BEGIN EXERCISE MATERIALS

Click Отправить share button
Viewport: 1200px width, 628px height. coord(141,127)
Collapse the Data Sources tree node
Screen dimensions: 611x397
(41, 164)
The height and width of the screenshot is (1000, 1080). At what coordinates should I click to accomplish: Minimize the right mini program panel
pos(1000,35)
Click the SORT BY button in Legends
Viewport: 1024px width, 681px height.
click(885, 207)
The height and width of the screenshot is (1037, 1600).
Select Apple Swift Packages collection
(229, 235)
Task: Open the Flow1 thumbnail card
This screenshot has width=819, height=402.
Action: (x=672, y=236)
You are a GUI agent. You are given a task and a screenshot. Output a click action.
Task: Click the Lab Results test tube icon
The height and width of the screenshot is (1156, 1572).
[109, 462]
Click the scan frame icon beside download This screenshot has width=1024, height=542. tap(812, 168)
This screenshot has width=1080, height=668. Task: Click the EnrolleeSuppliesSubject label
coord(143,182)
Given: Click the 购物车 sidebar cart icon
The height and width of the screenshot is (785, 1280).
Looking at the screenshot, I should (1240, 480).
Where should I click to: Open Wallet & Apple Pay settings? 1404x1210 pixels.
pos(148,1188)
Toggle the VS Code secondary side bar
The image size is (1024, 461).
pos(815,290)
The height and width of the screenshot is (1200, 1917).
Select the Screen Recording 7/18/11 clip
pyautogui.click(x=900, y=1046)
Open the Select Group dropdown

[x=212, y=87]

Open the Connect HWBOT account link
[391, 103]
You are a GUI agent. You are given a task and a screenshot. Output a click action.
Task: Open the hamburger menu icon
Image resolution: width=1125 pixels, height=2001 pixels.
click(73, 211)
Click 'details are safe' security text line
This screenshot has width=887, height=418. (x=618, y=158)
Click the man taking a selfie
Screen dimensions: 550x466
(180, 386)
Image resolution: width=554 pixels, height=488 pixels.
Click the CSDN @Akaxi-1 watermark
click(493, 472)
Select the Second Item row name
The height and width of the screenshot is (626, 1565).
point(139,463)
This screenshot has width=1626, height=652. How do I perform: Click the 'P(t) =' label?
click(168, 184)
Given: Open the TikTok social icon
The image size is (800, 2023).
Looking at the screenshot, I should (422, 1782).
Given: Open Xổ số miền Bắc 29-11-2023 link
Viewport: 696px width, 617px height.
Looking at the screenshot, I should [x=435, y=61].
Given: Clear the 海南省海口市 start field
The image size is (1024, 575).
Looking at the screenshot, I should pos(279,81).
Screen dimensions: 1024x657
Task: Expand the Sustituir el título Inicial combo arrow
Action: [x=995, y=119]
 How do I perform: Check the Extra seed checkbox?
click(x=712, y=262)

END EXERCISE MATERIALS

Start with the line above that contains "This screenshot has width=819, height=402." and stop after the line that contains "The height and width of the screenshot is (1200, 1917).". Output those lines exactly, and only those.

This screenshot has width=819, height=402.
Action: (x=672, y=236)
You are a GUI agent. You are given a task and a screenshot. Output a click action.
Task: Click the Lab Results test tube icon
The height and width of the screenshot is (1156, 1572).
[109, 462]
Click the scan frame icon beside download This screenshot has width=1024, height=542. tap(812, 168)
This screenshot has width=1080, height=668. Task: Click the EnrolleeSuppliesSubject label
coord(143,182)
Given: Click the 购物车 sidebar cart icon
The height and width of the screenshot is (785, 1280).
Looking at the screenshot, I should (1240, 480).
Where should I click to: Open Wallet & Apple Pay settings? 1404x1210 pixels.
pos(148,1188)
Toggle the VS Code secondary side bar
The image size is (1024, 461).
pos(815,290)
The height and width of the screenshot is (1200, 1917).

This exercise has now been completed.